The strange case of the singing mice of Suffolk who sang like canaries in return for biscuits, ale and the warmth of a fire.

If you discover there is a mouse in your house, it's generally not a cause for celebration - but what about if the rodent in question had a lovely singing voice?

Suffolk is a veritable concert hall for performing mice who have been discovered in North Cove between Lowestoft and Beccles and in Bungay. The Borderline Science Investigation Group, a Sufolk-based organisation which researched unexplained phenomenon in East Anglia and published a quarterly journal called Lantern, first mentioned Suffolk's singing mice in the summer of 1978. Quoting from an article in the Lowestoft Journal of June 1892 - "A valuable singing mouse" - it recounted the curious story of a tuneful rodent. It reads: "At Cover (North Cove) 'Horse Shoes' there is a great natural curiosity to be seen and heard. The Landlady of the house has been in delicate health, and whilst nursing herself she was entertained for some time by the singing of a supposed mysterious canary, or other feathered songster, whose whereabouts she sought in vain to discover. At last one day she saw a mouse peeping out of a hole; and, to her great surprise, found that the warbling which had so entertained her during her hours of pain emanated from it, and not from a feathered chorister. She threw a shawl she was wearing about her shoulders over the mouse and succeeded in capturing it. A small cage was constructed for it, and it sings away as merrily as a bird in a wood. It is described as being the size and colour of an ordinary mouse, the tail, however, appearing to be larger. It will not touch any cheese but is very fond of hollow biscuits and ale." The mouse's voice was, apparently often like "the liquid notes of a nightingale and at others those of the canary and other birds"
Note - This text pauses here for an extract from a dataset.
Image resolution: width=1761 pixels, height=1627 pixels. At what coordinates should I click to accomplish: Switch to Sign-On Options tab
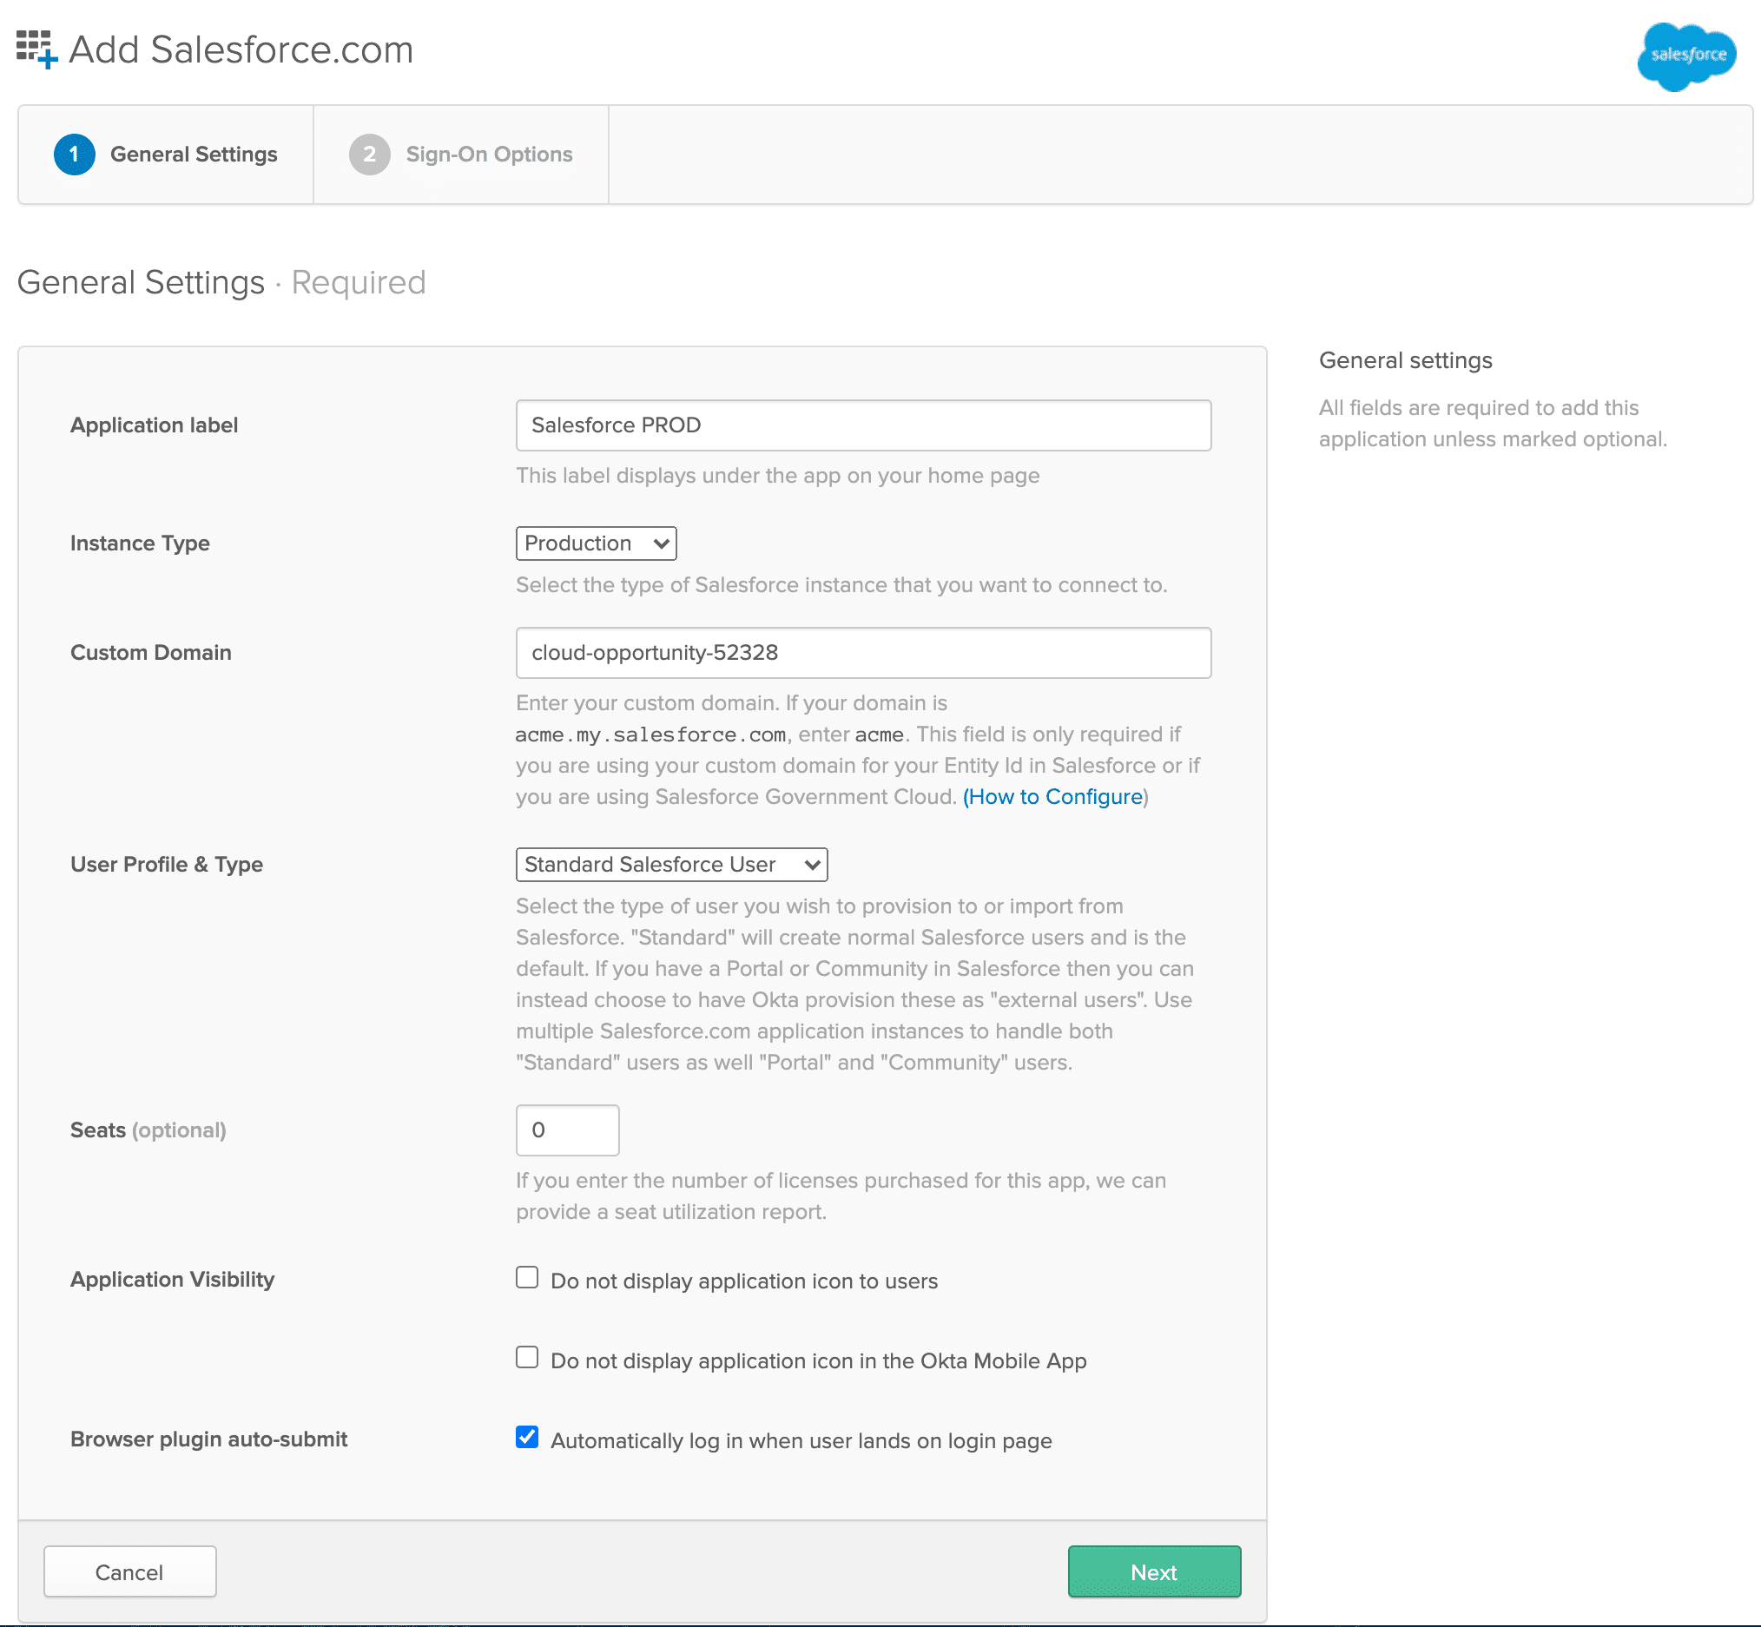461,155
In the next edition of Lantern, in the winter of the same year, there was more to report after BSIG discovered further information in Unnatural Natural History Notes, a privately-published document from 1884. The first mouse was owned by a Lowestoft watch-maker called Naylor and the author recalled his first meeting with man and mouse: "...he produced a small box, which he set down before the fire...As soon as the little animal began to feel the warmth, he became musical and chanted forth a sweet little song, like the subdued notes of a canary. On looking into the box, sure enough its only occupant was a mouse..." This creature only piped up when he felt the warmth of the fire. The other mouse lived in the wainscoting of Oulton Manor House and had perplexed the owners for years, who had thought a bird was living in the walls.

John Farr, in Zoologist: A Monthly Journal of Natural History, writing in 1857, told the tale of when he went to Earsham Hall in Bungay to meet Captain Mead's singing mouse. He wrote: "…upon being stirred up and driven from its nest of wool, it commenced a low, warbling, chirping kind of noise, quite loud enough to be heard across the room; it reminded me much of the note one sometimes hears of the hedge sparrow when singing or commencing to sing in early spring, buried in the ivy of an old fence. The butler informed me that, as the day was cold, the mouse would not sing half so loud as he did sometimes. I must confess I was agreeably surprised; the mouse certainly did what I never heard a mouse do before. " Shortly afterwards, Farr noted that another singing mouse had been found at Earsham, this time larger than a 'common' mouse with a larger, thicker tail and a nose "less pointed, more snoutish or pig-fashioned".

Weird Suffolk is delighted to report that singing mice do exist, but for humans to be able to hear their song is rare - the expression "as quiet as a mouse" may have to be reconsidered when dealing with Suffolk's more operatic rodents.